* [Problem details] Write out the listing in full, matching it word for word.

* [Information]
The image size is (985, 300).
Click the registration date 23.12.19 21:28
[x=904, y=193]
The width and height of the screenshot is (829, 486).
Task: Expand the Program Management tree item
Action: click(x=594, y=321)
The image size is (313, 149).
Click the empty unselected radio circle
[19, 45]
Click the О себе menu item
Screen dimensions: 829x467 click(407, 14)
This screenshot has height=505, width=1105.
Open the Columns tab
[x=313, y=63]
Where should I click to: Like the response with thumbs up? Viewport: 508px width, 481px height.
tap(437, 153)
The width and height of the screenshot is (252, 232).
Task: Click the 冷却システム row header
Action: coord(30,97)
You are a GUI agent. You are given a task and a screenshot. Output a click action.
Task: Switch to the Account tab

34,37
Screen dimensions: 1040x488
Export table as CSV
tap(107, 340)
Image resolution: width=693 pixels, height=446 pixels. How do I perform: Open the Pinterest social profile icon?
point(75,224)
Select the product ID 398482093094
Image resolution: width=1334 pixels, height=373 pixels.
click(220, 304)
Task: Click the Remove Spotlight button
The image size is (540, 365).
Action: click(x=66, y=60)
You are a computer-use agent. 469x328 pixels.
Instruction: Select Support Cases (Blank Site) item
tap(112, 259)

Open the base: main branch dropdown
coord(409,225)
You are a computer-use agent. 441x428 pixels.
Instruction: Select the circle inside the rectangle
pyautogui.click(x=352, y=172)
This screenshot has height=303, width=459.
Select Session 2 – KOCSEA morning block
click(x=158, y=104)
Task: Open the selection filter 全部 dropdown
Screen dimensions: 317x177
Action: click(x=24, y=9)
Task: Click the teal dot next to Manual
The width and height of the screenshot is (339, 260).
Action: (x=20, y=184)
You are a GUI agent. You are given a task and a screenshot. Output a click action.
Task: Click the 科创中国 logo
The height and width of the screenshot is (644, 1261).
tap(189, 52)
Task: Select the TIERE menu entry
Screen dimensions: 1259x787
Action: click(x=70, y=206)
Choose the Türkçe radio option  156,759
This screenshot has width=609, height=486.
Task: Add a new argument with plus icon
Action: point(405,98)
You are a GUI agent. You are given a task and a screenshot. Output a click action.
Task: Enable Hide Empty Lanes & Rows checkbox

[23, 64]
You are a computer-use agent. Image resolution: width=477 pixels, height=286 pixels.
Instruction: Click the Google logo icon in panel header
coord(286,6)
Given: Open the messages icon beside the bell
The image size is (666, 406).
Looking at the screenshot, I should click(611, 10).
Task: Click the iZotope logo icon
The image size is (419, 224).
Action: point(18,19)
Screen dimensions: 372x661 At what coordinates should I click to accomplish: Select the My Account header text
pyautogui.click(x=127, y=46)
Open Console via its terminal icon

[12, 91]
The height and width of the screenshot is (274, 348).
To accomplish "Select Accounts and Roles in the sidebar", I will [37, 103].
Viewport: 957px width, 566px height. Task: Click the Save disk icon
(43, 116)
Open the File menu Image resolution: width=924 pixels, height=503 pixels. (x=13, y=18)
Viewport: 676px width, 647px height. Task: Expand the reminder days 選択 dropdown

* [Task response]
The image size is (985, 300).
Click the registration date 23.12.19 21:28
[x=904, y=193]
The width and height of the screenshot is (829, 486).
Task: Expand the Program Management tree item
Action: click(x=594, y=321)
The image size is (313, 149).
Click the empty unselected radio circle
[19, 45]
Click the О себе menu item
Screen dimensions: 829x467 click(407, 14)
This screenshot has height=505, width=1105.
Open the Columns tab
[x=313, y=63]
Where should I click to: Like the response with thumbs up? Viewport: 508px width, 481px height.
tap(437, 153)
The width and height of the screenshot is (252, 232).
Task: Click the 冷却システム row header
Action: coord(30,97)
You are a GUI agent. You are given a task and a screenshot. Output a click action.
Task: Switch to the Account tab

34,37
Screen dimensions: 1040x488
Export table as CSV
tap(107, 340)
Image resolution: width=693 pixels, height=446 pixels. How do I perform: Open the Pinterest social profile icon?
point(75,224)
Select the product ID 398482093094
Image resolution: width=1334 pixels, height=373 pixels.
click(220, 304)
Task: Click the Remove Spotlight button
The image size is (540, 365).
Action: click(x=66, y=60)
You are a computer-use agent. 469x328 pixels.
Instruction: Select Support Cases (Blank Site) item
tap(112, 259)

Open the base: main branch dropdown
coord(409,225)
You are a computer-use agent. 441x428 pixels.
Instruction: Select the circle inside the rectangle
pyautogui.click(x=352, y=172)
This screenshot has height=303, width=459.
Select Session 2 – KOCSEA morning block
click(x=158, y=104)
Task: Open the selection filter 全部 dropdown
Screen dimensions: 317x177
Action: click(x=24, y=9)
Task: Click the teal dot next to Manual
The width and height of the screenshot is (339, 260).
Action: (x=20, y=184)
You are a GUI agent. You are given a task and a screenshot. Output a click action.
Task: Click the 科创中国 logo
The height and width of the screenshot is (644, 1261).
tap(189, 52)
Task: Select the TIERE menu entry
Screen dimensions: 1259x787
Action: click(x=70, y=206)
Choose the Türkçe radio option  156,759
This screenshot has width=609, height=486.
Task: Add a new argument with plus icon
Action: point(405,98)
You are a GUI agent. You are given a task and a screenshot. Output a click action.
Task: Enable Hide Empty Lanes & Rows checkbox

[23, 64]
You are a computer-use agent. Image resolution: width=477 pixels, height=286 pixels.
Instruction: Click the Google logo icon in panel header
coord(286,6)
Given: Open the messages icon beside the bell
The image size is (666, 406).
Looking at the screenshot, I should click(611, 10).
Task: Click the iZotope logo icon
The image size is (419, 224).
Action: point(18,19)
Screen dimensions: 372x661 At what coordinates should I click to accomplish: Select the My Account header text
pyautogui.click(x=127, y=46)
Open Console via its terminal icon

[12, 91]
The height and width of the screenshot is (274, 348).
To accomplish "Select Accounts and Roles in the sidebar", I will [37, 103].
Viewport: 957px width, 566px height. Task: Click the Save disk icon
(43, 116)
Open the File menu Image resolution: width=924 pixels, height=503 pixels. (x=13, y=18)
Viewport: 676px width, 647px height. Task: Expand the reminder days 選択 dropdown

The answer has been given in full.